Aim: Copy out every line of the items below in which the word "Switch" appears.

Listing:
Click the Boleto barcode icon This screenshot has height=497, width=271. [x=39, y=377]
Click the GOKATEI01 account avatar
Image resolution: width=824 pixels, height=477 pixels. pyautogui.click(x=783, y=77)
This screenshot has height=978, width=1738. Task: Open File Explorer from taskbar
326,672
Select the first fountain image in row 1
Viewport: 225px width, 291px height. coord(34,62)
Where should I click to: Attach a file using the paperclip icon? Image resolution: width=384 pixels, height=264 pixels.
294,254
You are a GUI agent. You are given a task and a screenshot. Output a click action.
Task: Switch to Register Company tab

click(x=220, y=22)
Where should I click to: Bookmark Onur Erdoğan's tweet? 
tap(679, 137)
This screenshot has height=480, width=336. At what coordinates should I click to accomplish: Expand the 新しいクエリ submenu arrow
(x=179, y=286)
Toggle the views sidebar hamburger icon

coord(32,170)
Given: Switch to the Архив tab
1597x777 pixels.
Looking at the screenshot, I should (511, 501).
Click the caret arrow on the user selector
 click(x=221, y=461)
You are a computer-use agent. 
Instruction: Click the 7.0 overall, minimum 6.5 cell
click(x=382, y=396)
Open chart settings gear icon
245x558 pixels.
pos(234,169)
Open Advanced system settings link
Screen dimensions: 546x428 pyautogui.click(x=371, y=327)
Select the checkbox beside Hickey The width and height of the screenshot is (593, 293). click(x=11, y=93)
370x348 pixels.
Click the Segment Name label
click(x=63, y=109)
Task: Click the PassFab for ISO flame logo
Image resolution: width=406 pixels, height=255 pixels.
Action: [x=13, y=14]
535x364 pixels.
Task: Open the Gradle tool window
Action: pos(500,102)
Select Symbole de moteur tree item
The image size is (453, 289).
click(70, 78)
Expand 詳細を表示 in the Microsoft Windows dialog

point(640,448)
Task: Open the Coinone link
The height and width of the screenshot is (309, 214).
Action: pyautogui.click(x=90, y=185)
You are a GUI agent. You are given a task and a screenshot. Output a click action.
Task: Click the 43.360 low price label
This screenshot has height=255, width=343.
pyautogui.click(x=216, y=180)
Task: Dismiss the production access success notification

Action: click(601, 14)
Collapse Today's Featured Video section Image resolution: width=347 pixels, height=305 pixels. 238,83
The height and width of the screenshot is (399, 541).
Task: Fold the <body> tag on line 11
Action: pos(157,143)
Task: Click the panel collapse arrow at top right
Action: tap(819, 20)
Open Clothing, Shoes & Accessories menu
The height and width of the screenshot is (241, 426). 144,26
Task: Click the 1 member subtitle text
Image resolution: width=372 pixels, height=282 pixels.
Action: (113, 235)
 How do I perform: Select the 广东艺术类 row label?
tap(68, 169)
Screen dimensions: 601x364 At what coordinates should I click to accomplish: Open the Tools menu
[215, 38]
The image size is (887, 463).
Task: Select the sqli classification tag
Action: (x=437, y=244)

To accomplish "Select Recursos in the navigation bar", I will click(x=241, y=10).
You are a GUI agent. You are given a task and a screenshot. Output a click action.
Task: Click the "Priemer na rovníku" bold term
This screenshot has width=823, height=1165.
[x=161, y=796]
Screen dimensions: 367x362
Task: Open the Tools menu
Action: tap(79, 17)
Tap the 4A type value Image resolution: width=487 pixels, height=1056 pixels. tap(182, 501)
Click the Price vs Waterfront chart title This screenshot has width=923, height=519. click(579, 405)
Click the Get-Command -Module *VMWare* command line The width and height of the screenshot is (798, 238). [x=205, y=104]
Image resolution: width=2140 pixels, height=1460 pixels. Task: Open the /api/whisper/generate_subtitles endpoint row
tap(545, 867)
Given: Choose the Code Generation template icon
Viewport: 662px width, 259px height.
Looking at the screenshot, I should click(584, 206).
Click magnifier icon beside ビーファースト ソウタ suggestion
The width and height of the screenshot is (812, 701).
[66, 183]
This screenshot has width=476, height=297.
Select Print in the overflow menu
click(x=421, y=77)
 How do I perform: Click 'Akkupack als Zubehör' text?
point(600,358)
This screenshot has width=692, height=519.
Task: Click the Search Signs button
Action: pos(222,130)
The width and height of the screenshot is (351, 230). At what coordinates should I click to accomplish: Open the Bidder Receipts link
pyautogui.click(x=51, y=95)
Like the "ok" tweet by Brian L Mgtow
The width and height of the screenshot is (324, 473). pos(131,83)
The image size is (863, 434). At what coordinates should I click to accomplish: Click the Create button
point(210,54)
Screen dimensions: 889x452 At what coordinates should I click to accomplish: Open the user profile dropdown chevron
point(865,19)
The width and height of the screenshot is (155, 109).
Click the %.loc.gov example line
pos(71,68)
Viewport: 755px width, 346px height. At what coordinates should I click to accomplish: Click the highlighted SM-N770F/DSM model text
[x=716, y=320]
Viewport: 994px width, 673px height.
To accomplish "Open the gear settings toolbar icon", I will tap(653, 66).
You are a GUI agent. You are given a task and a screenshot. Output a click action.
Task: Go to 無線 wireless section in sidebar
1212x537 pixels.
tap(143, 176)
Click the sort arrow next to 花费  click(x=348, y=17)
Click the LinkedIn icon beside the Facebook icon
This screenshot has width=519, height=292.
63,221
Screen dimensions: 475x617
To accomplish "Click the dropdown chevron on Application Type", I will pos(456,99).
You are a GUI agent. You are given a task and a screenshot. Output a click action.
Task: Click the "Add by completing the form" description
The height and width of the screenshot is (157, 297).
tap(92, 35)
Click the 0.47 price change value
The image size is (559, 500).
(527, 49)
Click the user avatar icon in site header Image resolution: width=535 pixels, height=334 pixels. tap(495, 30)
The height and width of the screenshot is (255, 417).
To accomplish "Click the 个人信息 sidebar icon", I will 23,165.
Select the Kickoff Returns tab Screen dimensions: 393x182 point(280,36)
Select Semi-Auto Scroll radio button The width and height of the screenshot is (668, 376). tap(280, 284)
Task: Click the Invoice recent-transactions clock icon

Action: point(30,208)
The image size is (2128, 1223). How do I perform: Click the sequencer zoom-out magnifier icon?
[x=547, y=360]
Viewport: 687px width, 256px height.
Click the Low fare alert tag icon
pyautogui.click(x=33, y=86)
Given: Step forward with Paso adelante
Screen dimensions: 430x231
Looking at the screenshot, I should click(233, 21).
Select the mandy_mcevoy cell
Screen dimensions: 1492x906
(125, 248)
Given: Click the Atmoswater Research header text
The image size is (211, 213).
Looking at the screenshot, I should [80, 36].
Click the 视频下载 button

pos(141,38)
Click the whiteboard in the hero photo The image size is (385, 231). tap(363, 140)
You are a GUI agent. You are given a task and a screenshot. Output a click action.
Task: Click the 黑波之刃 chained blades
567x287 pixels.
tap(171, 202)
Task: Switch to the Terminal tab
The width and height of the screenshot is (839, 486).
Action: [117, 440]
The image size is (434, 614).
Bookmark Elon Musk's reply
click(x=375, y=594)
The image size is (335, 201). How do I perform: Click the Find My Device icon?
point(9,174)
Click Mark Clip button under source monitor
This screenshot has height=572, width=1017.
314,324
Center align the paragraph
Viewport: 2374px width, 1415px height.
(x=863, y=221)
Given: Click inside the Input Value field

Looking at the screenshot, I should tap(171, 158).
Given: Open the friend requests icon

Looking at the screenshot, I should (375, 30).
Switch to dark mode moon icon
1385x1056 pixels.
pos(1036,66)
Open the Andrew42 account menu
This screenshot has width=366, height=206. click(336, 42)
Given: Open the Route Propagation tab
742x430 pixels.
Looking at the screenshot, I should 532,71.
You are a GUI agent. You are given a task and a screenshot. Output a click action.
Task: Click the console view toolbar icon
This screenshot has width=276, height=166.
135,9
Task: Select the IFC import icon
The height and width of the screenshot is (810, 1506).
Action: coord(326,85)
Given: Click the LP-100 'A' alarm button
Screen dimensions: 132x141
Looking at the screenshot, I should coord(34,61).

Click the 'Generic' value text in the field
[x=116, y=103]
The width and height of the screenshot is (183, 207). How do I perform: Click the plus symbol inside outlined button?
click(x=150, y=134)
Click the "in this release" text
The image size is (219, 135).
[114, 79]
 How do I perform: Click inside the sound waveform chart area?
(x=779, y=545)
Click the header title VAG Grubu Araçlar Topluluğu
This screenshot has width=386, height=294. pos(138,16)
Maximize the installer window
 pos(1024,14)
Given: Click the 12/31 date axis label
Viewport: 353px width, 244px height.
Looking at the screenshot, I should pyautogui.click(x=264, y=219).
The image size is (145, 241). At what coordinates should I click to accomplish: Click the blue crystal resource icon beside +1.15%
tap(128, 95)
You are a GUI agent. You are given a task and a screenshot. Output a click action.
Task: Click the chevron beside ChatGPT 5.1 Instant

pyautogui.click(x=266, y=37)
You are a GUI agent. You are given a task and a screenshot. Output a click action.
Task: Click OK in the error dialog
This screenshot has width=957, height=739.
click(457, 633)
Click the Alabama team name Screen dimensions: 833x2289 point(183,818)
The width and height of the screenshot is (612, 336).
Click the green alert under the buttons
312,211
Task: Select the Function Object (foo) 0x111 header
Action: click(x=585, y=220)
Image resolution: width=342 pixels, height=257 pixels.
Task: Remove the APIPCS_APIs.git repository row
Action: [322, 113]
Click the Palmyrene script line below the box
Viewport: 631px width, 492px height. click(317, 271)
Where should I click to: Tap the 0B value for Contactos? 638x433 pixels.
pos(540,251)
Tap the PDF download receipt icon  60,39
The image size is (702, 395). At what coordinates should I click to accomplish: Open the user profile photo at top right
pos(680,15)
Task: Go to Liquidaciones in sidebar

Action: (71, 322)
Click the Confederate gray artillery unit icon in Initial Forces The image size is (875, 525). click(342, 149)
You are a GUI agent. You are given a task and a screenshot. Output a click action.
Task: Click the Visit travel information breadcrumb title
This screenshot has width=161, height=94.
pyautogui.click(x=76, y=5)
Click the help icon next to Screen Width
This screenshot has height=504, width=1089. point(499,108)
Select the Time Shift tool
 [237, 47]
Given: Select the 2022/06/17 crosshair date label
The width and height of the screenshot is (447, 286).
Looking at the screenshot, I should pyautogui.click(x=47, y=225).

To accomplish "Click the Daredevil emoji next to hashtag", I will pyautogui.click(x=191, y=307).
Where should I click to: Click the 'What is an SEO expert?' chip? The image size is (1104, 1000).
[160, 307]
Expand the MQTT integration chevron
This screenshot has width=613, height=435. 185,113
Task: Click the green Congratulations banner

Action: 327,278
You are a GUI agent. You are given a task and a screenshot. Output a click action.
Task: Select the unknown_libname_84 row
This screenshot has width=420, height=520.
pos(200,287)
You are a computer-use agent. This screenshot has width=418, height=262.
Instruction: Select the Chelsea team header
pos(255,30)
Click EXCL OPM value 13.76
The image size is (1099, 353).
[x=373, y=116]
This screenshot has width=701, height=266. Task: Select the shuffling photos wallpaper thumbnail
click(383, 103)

Exercise answer:
Task: Switch to Register Company tab
Given: Switch to the Архив tab
Task: Switch to the Terminal tab
Switch to dark mode moon icon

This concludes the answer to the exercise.